[Below article “stolen” from the author’s published piece on MSN.com as part of the MSN Music Roadtour in 2005. Original publish date: 07.06.05]
On day four of my adventure at Summerfest 2005 (the world’s largest music festival), I found myself concluding an interview backstage with Jacksonville, Florida rock outfit Shinedown when one of the best new bands I have discovered on my summer journey, Halestorm hit the stage. 30 seconds into Halestorm’s set, Shinedown vocalist Brent Smith was forced to pause in the middle of a response to one of my questions. I sat with the band in silence as we all listened to what, at the time, was an unidentified sound. After a brief silence, Smith asked his bandmates if the sound was a wailing guitar, or perhaps it could be something else? A brief debate followed and we all eventually came to the consensus that the sound was not originating from a six-string; it was the stunningly powerful voice of Halestorm frontwoman, Lzzy Hale. (Yes, she “forgot” the “i” in her first name.)
Once Shinedown and myself came to the realization that the sound was coming from Lzzy, Smith remarked to his bandmates, “I know man, they said she can sing her ass off.” No lie. I had a few more questions for Shinedown but I quickly wrapped up the interview while Lzzy was belting out the prelude to “It’s Not You” (presumably the first single from their forthcoming Atlantic Records debut). I dashed out of the backstage dressing room and made my way to the side of the stage to find out what this Halestorm band is all about.
The young foursome from Red Lion, PA captivated the crowd from their opening number and refused to let up for the duration of their hour-long time allotment. The intensity and “grab ’em by the balls and don’t let go” mentality put forth by Halestorm persuaded festival attendees to stick around for their entire set instead of strolling away to sample one of several other bands performing elsewhere on the Summerfest grounds in the same time slot. Halestorm plowed through several songs, never leaving more than a few seconds of silence between tunes.
Towards the end of the set, Hale’s younger brother Arejay (who bears a striking resemblance to the now-forgotten teen sensation, Taylor Hanson) ripped off his shirt and doused himself with a bottle of water.
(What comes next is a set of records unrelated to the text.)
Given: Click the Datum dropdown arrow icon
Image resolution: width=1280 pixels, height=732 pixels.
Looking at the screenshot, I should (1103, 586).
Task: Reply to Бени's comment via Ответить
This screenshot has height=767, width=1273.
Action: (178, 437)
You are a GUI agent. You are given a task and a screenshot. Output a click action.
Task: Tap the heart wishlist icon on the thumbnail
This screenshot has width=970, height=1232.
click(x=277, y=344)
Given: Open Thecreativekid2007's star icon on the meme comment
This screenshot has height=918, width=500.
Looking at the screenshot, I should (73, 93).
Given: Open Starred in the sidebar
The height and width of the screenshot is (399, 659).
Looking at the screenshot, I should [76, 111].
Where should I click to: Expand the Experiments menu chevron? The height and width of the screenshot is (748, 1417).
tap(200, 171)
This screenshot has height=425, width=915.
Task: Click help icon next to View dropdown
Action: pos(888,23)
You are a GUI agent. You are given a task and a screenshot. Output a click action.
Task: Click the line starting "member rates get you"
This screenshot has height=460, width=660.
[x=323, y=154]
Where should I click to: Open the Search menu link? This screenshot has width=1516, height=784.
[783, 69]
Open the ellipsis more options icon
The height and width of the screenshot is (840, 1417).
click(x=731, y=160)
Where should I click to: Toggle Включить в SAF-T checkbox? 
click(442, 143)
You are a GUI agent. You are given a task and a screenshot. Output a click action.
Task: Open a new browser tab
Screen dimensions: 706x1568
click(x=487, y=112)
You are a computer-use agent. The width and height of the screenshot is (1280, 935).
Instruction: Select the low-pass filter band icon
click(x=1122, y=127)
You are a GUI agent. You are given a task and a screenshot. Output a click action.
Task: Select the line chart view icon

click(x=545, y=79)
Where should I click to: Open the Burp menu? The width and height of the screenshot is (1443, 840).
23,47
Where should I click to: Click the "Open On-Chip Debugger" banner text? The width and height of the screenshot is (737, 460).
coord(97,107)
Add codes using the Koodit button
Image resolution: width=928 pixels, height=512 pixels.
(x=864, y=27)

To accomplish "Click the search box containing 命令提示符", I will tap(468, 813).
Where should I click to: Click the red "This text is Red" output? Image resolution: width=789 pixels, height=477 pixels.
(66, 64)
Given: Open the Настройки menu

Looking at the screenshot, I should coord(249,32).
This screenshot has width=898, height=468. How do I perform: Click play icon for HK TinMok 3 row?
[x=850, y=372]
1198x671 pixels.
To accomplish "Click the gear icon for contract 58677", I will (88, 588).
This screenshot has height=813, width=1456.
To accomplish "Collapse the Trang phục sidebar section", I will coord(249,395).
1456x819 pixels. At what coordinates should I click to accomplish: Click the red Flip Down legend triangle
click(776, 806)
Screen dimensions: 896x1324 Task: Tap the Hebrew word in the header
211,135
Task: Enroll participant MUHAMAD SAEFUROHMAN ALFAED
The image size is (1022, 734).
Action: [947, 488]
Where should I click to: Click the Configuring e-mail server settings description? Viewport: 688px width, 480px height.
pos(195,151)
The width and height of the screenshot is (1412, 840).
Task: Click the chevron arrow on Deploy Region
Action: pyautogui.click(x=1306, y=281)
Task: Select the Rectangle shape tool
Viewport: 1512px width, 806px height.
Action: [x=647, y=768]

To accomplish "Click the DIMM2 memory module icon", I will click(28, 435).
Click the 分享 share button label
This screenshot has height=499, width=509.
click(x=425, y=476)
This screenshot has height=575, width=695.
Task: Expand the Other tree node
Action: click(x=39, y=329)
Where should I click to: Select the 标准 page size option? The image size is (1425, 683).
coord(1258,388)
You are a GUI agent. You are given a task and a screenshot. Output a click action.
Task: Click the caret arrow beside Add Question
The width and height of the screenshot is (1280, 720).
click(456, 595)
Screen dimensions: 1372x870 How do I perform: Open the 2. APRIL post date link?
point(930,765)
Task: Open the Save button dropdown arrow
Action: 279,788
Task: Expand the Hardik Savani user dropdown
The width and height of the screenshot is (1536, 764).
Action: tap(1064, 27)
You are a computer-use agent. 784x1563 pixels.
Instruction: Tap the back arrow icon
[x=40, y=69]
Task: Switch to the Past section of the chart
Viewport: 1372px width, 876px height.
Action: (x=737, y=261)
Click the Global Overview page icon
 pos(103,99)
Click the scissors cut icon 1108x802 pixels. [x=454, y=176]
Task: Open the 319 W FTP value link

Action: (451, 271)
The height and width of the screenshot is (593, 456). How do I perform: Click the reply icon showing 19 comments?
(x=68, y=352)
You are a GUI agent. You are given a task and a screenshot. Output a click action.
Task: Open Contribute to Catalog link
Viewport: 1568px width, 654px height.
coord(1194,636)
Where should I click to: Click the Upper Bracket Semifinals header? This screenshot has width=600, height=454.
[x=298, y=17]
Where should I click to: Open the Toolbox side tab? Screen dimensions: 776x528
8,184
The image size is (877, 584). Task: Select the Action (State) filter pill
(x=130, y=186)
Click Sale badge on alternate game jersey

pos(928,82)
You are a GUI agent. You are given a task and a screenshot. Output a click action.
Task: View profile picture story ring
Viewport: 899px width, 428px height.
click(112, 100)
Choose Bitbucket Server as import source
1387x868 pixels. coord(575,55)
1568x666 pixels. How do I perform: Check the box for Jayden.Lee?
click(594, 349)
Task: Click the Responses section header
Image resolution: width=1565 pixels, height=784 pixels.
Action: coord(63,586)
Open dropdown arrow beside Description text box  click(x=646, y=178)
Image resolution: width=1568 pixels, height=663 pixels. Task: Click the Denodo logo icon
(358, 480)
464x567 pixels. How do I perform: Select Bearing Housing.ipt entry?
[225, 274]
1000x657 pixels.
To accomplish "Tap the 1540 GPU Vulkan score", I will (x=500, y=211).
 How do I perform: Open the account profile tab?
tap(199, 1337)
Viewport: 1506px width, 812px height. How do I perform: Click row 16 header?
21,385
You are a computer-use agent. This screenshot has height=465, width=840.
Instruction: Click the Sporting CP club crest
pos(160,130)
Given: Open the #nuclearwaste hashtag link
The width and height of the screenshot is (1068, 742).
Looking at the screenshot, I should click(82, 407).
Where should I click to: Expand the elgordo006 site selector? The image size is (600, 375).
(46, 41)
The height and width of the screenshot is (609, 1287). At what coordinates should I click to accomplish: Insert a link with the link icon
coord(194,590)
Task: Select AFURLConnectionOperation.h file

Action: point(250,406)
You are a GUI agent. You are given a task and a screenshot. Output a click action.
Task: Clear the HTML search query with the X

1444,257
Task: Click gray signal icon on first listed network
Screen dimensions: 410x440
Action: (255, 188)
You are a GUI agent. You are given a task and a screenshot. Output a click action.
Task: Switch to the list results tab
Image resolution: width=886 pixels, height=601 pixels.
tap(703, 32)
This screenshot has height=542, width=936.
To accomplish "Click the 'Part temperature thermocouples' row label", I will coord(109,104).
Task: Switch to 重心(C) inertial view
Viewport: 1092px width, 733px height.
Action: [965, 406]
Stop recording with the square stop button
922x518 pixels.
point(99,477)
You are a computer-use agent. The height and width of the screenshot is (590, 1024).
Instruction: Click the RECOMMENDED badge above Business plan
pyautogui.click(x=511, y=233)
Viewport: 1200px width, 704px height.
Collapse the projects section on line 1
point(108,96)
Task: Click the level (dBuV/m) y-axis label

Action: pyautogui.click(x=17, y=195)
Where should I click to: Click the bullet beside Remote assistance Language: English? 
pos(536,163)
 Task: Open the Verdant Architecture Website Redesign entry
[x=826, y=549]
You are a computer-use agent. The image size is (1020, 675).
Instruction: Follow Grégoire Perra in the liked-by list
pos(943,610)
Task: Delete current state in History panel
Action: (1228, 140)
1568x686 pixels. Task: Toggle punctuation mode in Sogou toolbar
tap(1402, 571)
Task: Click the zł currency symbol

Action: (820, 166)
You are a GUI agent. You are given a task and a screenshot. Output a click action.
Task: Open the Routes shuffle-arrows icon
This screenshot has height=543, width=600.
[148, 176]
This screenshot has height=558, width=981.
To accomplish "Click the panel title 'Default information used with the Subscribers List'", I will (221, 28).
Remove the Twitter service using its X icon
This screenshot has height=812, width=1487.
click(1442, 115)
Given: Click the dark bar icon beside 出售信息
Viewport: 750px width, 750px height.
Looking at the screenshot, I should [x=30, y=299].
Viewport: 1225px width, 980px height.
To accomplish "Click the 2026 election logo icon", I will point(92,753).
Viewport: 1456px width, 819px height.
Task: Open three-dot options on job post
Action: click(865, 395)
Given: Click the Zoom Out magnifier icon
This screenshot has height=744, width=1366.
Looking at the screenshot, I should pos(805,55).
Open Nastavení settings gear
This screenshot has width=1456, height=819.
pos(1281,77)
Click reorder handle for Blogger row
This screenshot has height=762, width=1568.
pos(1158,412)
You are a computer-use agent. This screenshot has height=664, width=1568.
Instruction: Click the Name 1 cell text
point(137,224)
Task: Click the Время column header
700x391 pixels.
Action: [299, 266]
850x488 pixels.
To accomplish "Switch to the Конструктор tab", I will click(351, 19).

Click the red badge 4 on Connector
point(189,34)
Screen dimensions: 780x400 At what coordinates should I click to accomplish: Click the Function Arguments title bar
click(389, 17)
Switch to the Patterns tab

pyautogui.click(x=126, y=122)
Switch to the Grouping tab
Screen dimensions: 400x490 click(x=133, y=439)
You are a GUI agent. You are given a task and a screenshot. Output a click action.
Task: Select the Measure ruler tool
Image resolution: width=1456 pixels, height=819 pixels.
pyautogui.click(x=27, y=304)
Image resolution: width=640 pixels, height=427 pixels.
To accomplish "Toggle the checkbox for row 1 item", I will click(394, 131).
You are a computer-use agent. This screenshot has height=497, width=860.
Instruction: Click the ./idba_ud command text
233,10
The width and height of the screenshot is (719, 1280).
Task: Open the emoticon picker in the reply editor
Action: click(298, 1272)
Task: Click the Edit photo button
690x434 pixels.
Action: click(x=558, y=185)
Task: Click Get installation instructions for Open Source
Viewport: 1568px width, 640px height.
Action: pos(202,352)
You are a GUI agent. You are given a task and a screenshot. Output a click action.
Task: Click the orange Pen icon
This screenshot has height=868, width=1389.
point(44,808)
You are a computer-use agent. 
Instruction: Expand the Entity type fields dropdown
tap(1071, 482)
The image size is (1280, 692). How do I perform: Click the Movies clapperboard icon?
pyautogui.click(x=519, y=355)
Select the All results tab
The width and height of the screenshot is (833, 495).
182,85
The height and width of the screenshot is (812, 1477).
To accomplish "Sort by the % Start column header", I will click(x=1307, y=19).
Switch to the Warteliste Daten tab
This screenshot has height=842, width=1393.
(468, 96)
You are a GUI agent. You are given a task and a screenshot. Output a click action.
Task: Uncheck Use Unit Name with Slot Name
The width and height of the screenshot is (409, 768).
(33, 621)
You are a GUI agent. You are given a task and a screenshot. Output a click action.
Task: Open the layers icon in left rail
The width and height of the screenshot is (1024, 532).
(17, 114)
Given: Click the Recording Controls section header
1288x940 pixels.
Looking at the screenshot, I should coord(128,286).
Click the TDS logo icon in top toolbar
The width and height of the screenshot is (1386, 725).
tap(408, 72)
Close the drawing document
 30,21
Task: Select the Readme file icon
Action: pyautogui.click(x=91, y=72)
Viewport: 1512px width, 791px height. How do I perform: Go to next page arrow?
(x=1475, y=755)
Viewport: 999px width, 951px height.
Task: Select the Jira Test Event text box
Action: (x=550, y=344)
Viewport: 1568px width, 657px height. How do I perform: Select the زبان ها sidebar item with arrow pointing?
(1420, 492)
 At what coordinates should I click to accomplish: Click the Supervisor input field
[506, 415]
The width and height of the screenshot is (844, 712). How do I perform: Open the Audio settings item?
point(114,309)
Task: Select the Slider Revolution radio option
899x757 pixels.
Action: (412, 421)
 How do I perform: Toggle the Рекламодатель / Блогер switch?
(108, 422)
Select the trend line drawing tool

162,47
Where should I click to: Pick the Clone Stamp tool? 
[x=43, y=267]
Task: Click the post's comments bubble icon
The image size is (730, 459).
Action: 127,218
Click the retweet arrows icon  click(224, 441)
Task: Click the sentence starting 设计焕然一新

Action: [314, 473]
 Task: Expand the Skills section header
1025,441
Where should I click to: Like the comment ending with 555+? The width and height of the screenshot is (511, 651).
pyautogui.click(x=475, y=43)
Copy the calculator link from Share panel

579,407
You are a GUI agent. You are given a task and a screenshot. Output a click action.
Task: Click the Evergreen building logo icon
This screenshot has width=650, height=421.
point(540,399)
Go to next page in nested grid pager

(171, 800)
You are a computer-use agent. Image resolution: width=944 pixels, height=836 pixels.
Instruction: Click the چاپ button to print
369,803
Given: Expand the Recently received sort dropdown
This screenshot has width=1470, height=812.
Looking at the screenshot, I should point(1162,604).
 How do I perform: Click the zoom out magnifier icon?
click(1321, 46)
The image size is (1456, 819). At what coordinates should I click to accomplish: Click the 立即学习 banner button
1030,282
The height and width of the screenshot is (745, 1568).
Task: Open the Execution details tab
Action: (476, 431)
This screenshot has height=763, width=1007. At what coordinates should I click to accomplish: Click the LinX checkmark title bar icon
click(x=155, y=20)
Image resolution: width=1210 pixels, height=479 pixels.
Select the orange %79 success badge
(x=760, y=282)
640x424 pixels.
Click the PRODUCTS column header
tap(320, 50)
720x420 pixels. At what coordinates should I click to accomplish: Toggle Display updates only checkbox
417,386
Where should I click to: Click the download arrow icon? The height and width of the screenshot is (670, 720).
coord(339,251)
His bandmates cleared out and left him isolated on stage where he banged out one helluva drum solo. This was Rock n’ Roll I was witnessing, folks. Rock n’ Roll with a capital “R” and a capital “R”.
Halestorm went out with a bang, closing their set with a cover of a Led Zeppelin classic, “Black Dog,” before returning to the stage to satisfy the crowd’s request for an encore. It is not too often that non-headliners at festivals are cheered back to the stage for an extra tune, but Halestorm earned it.
By the time Lzzy and company said, “goodnight” to the Summerfest crowd, my over-the-top Rock n’ Roll fix was sated for one more night. Halestorm has some kinks to tweak if they expect to hit the big time, but only the toughest of critics will walk away from a Halestorm performance unimpressed. I was pleasantly surprised to see a band relatively new to the national scene posses such a confident stage presence that can easily fool anyone into believing they are seasoned veterans to the tour circuit. Most people strolling by the stage Halestorm rocked had probably never heard of them before that scorching-hot July day, but knew damn well what they are all about before Halestorm packed up their gear. Straight-up rock with a woman at the helm. Real rock. None of the softball shenanigan ’rock’ nonsense that many female-lead bands try to pass off as the real deal. Expect big things from this band. Perhaps the next Evanescence with a bigger rock edge? Halestorm recently inked a deal with Atlantic records less than a week before the show and are quite excited about their live EP release coming out in the fall, and a full studio album out in early 2006.